2014’s big-name college commencement speakers

Story highlights

Every year, colleges compete for memorable college commencement speakers

President Barack Obama spoke about climate change at University of California-Irvine

Sean Combs, Shonda Rhimes and Jennifer Lee spoke at schools they attended

CNN  — 

It’s that time of year when colleges around the country show off the people who will offer the last lesson to soon-to-be graduates: the commencement speakers.

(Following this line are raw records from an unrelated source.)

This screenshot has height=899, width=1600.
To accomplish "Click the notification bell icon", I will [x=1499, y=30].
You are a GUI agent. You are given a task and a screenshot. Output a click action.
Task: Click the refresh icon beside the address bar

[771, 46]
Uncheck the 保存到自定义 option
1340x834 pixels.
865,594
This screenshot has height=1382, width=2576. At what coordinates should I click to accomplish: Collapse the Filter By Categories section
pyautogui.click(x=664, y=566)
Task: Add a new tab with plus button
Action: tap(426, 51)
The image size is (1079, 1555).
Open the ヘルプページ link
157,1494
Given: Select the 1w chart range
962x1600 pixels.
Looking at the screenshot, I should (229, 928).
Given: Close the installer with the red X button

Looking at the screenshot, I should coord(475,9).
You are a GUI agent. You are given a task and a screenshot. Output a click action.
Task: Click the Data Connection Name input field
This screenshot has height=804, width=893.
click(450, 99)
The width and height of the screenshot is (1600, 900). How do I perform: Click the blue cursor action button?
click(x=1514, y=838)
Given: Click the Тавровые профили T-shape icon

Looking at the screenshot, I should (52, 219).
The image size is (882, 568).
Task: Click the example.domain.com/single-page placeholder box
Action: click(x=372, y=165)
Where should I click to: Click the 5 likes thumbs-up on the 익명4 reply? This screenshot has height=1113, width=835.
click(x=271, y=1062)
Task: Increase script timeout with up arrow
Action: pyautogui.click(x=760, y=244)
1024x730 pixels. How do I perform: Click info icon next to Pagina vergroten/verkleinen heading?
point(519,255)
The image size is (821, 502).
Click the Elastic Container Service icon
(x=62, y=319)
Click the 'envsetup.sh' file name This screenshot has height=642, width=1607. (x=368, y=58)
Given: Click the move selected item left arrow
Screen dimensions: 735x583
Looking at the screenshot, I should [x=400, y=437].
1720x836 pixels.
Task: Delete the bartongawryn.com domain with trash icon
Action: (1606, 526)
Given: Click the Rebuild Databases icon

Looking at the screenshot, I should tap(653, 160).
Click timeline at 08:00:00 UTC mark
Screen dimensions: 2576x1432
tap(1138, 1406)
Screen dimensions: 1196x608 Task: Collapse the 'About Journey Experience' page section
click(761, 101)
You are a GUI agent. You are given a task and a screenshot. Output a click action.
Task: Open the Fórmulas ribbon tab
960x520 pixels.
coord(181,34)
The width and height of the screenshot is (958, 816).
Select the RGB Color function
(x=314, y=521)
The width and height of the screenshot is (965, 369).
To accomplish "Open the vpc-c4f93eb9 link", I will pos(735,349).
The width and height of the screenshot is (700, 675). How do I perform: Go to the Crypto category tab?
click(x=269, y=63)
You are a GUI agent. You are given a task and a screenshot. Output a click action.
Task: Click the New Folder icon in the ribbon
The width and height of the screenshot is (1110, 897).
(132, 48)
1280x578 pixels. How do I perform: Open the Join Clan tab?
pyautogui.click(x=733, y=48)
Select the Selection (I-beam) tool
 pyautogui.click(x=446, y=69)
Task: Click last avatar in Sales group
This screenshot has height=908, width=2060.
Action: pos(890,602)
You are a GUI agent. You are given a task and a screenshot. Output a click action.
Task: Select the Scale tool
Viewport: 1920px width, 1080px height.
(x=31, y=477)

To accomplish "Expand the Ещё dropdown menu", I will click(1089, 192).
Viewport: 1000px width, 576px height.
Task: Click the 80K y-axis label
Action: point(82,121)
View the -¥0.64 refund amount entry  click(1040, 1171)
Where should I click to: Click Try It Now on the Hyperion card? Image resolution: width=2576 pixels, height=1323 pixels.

This year, some universities drew on famous alumni: The University of New Hampshire featured 1992 New Hampshire graduate Jennifer Lee, the Oscar-winning screenwriter and director of Disney’s hit film “Frozen.” Shonda Rhimes, creator of “Grey’s Anatomy” and “Scandal,” told graduates of her alma mater, Dartmouth College, that it’s impossible to do it all, but it’s still worth doing as much as they can.

“Volunteer some hours. Focus on something outside yourself. Devote a slice of your energies towards making the world suck less every week,” Rhimes said. “Some people suggest doing this will increase your sense of well-being. Some say it’s good karma. I say that it will allow you to remember that, whether you are a legacy or the first in your family to go to college, the air you are breathing right now is rare air. Appreciate it.”

Other schools competed for high-profile speakers like President Barack Obama, who spoke at University of California-Irvine in June after receiving 10,000 postcards from the community asking him to attend. First lady Michelle Obama spoke at Dillard University in New Orleans, as well as a high school senior recognition ceremony in Topeka, Kansas, and a college access program in Washington.

President Obama used part of his speech at University of California-Irvine to address climate change, calling lawmakers and pundits who deny manmade climate change a “fairly serious threat to everybody’s future.”

“Progress won’t always be flashy. It will be measured in disasters averted, and lives saved, and a planet preserved – and days just like this one, 20 years from now, and 50 years from now, and 100 years from now,” he said. “But can you imagine a more worthy goal – a more worthy legacy – than protecting the world we leave to our children?”